It was only last year that Netflix released the deadly-serious psychological thriller The Woman in the Window, so it takes some chutzpah, or a dose of self-awareness that you don’t normally associate with massive American corporations, to release a spoof less than 12 months later. Well, after The Woman in the House Across the Street from the Girl in the Window no one will be able to go back and watch The Woman in the Window without creasing up.
This is genre-cide in action – there can be no more po-faced thrillers featuring grief-stricken suburban women guzzling flagons of red wine, manically dropping casseroles and just happening to witness gruesome murders in otherwise perfect neighbourhoods. Indeed, there can also be no more literary or televisual fiction titled The Girl or The Woman, no matter which window seat, train or prescription meds the woman is on.

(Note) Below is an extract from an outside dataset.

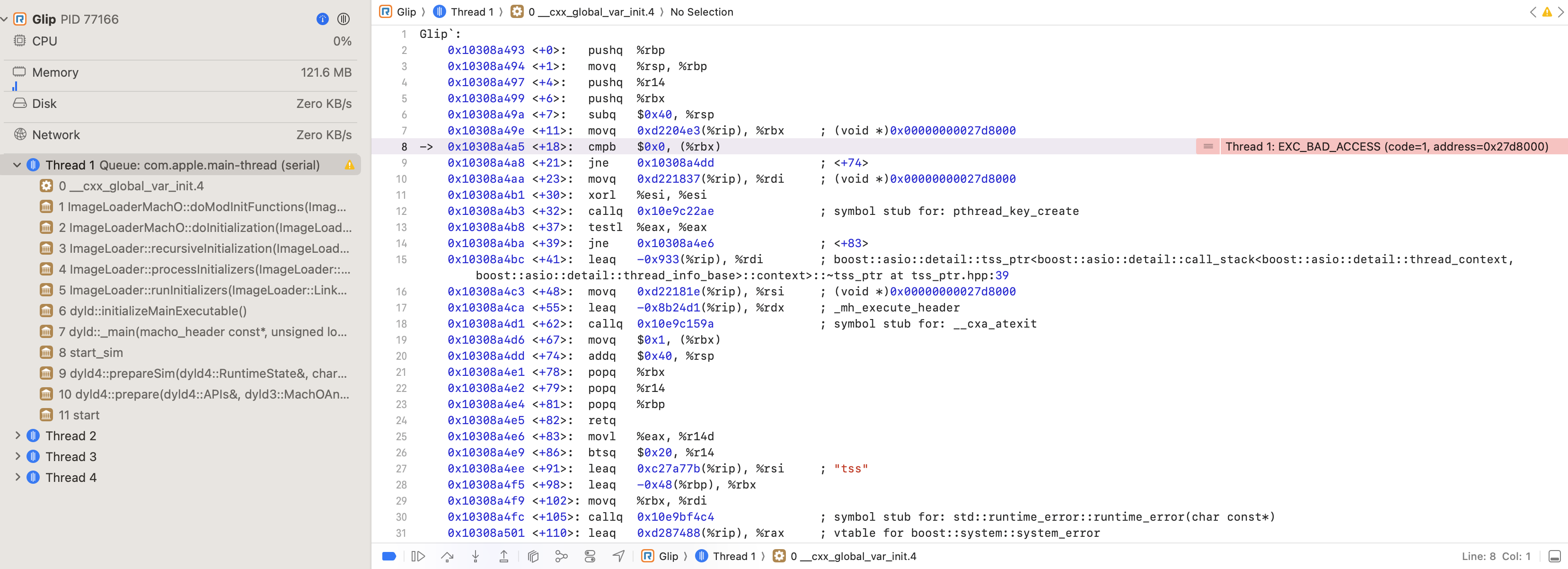1568x569 pixels.
Task: Toggle thread view options icon beside Glip PID
Action: pyautogui.click(x=344, y=19)
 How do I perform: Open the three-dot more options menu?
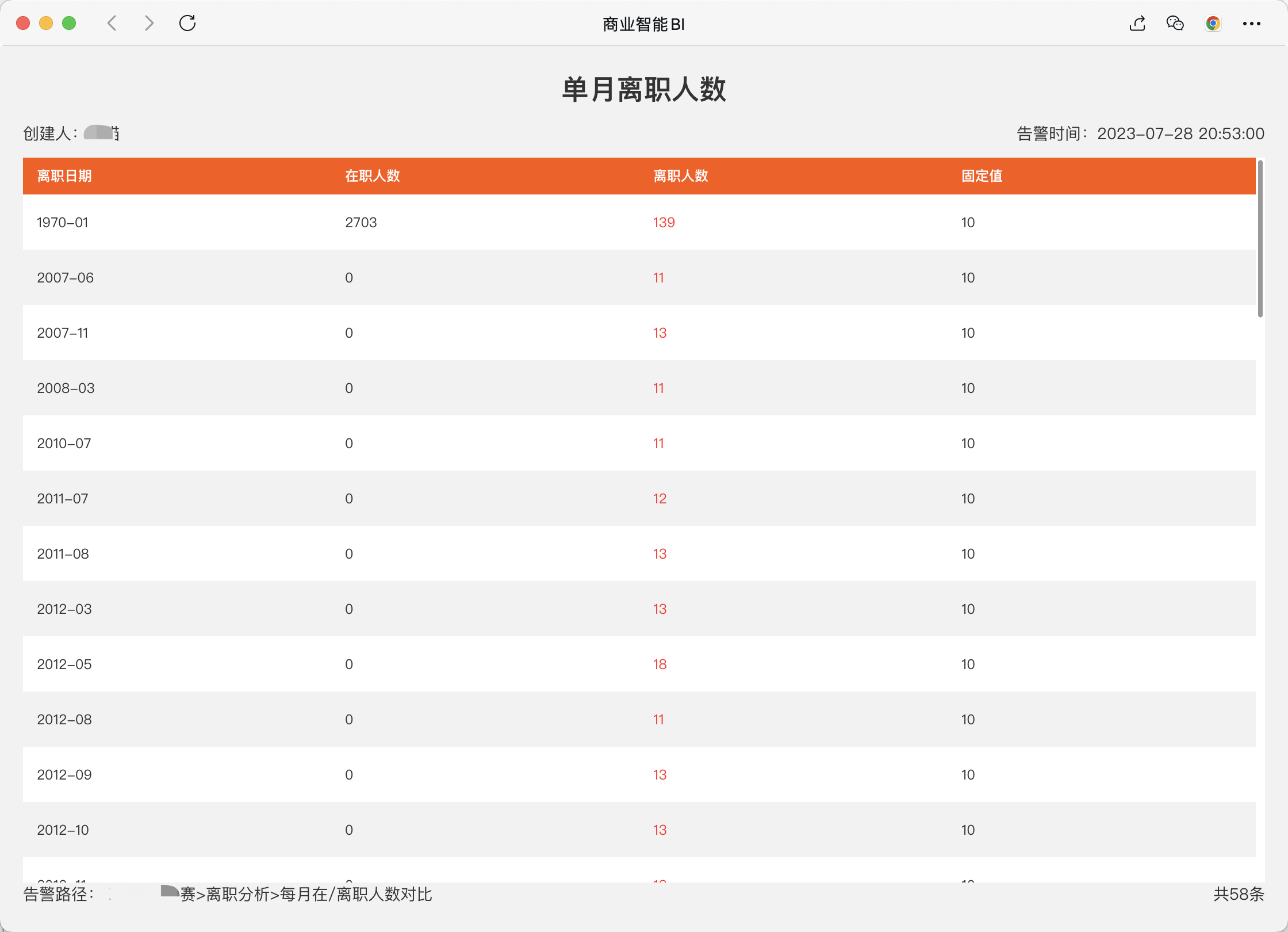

And if it does kill off this particular grab bag of tired tropes – here’s hoping – then it is the perfect send-off.
The plot concerns Anna (Kristen Bell), a grieving mother for whom every day is the same. She sits by a window peeping at the dishy new neighbour and delivering monologues about the past being “just another cul-de-sac where you park your car full of memories and you can’t find reverse”. Then she happens to see a brutal murder. Or was it, as the investigating officer suggests, those two bottles of wine?
You could, of course, parody this kind of thing in a two-minute sketch – French and Saunders spent much of the Nineties honing the spoof take-down to a lethal edge and Saturday Night Live continues the tradition from time to time. The danger therefore for an eight-part series is that the joke wears thin.
What’s clever about The Woman in the House is that it isn’t just jokes. There are plenty of set-ups and pay-offs but there’s also a perfectly workable whodunit underpinning the four hours, complete with jump scares, some brilliant sound design and a series of excellent performances from actors of the calibre of Tom Riley and Mary Holland.